## [Provided data]

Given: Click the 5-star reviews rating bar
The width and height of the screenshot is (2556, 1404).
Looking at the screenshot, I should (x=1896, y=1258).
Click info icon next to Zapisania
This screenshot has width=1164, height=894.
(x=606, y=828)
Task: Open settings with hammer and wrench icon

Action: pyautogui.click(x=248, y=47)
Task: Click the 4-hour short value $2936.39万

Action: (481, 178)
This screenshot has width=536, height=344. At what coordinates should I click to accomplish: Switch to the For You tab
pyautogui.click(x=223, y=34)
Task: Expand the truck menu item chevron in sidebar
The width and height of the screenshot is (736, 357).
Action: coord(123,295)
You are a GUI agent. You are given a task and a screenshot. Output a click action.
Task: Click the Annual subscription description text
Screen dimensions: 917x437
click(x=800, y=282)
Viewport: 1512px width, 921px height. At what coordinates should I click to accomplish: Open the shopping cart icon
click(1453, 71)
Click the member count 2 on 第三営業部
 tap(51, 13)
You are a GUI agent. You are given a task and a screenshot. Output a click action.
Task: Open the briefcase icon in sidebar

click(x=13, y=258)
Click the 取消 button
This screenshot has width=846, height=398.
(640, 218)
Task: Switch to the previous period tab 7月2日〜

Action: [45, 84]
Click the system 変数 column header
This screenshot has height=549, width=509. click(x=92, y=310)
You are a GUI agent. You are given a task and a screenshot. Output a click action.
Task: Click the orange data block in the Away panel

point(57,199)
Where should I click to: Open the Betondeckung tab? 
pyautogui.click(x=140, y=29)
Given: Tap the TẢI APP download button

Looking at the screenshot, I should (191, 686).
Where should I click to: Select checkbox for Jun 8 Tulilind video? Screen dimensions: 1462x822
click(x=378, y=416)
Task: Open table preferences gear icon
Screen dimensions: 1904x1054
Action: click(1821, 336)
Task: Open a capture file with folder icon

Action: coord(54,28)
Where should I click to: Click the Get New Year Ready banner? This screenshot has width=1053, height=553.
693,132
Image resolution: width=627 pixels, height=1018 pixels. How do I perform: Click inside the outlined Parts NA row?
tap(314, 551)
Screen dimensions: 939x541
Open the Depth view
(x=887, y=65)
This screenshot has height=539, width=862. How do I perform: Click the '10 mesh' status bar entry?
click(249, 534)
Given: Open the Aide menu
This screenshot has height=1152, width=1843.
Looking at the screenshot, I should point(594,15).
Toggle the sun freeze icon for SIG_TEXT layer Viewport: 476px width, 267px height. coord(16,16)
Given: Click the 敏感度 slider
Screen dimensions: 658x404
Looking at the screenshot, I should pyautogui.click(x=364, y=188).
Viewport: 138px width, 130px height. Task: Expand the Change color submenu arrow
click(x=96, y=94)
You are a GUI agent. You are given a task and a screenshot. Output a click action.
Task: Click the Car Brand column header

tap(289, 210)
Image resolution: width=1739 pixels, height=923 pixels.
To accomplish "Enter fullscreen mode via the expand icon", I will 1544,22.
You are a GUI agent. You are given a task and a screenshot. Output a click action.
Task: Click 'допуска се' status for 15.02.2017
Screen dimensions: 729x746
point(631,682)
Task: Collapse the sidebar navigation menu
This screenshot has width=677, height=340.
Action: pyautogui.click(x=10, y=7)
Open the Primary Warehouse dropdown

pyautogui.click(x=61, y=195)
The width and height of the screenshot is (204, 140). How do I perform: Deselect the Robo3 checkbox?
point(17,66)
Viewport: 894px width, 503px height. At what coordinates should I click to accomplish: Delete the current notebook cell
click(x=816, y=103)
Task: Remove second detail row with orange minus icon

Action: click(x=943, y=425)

## [Stated problem]
Please edit the lines starting at the top and ending at the line containing "Action: pyautogui.click(x=248, y=47)", replacing "settings" with "preferences". Give back only those lines, with nothing else changed.

## [The reply]
Given: Click the 5-star reviews rating bar
The width and height of the screenshot is (2556, 1404).
Looking at the screenshot, I should (x=1896, y=1258).
Click info icon next to Zapisania
This screenshot has width=1164, height=894.
(x=606, y=828)
Task: Open preferences with hammer and wrench icon

Action: pyautogui.click(x=248, y=47)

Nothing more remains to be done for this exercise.